Copy the data exactly, pictures aside.
──────────────────────────────
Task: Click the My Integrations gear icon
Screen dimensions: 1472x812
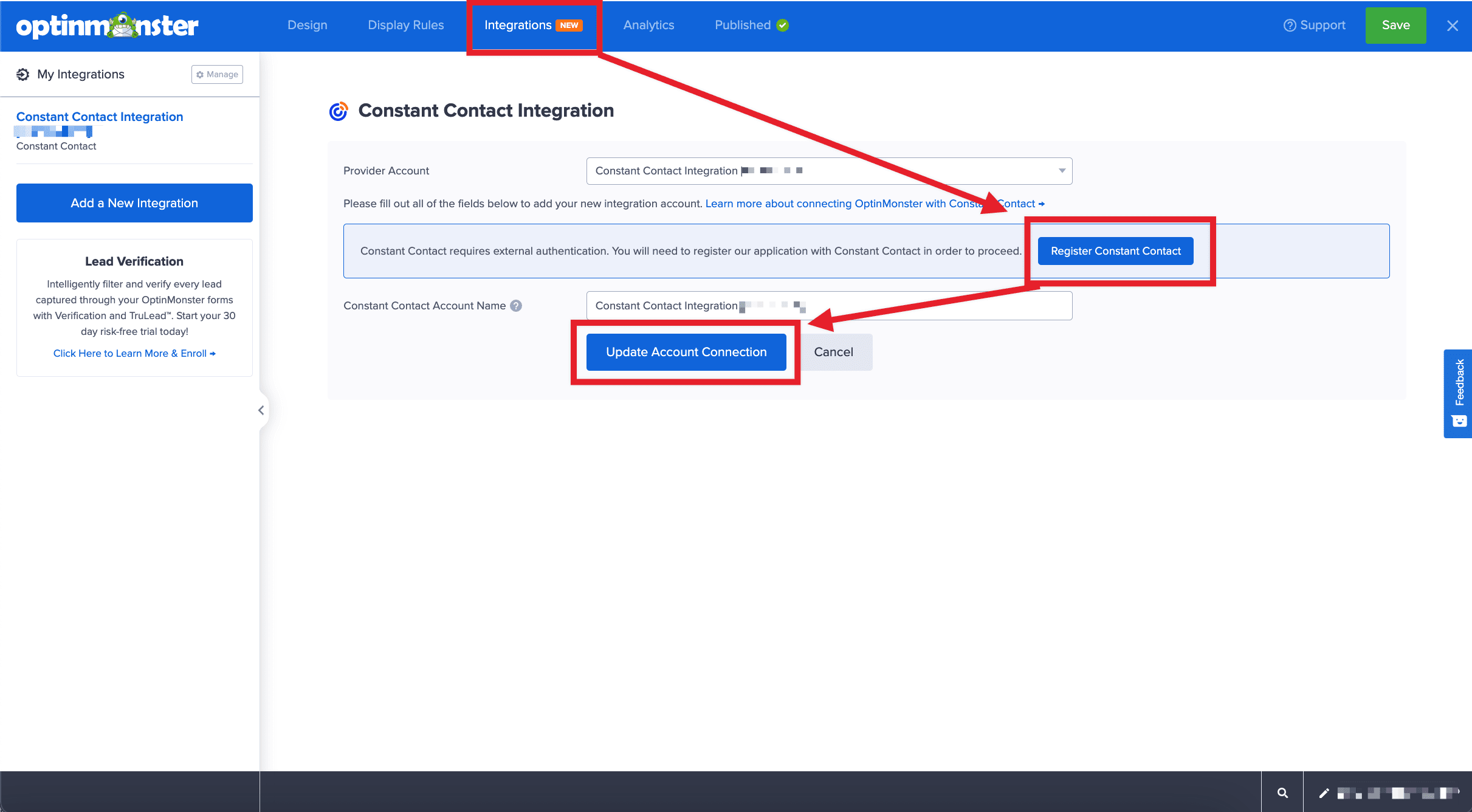Action: [x=23, y=74]
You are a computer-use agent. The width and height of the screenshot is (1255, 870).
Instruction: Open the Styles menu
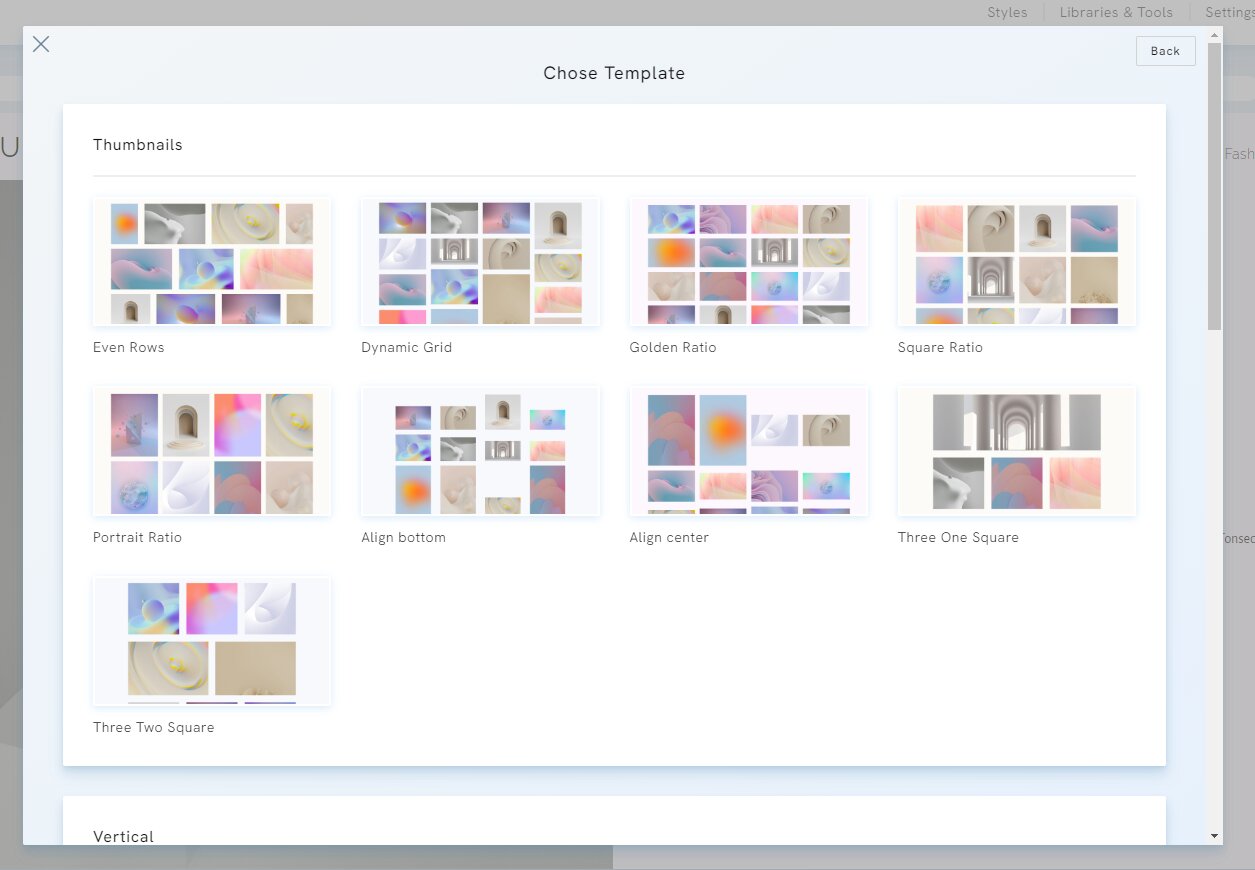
──────────────────────────────
■ PROBLEM SOLUTION ■
Task: Click the My Integrations gear icon
Screen dimensions: 1472x812
Action: [x=23, y=74]
You are a computer-use agent. The width and height of the screenshot is (1255, 870).
Instruction: Open the Styles menu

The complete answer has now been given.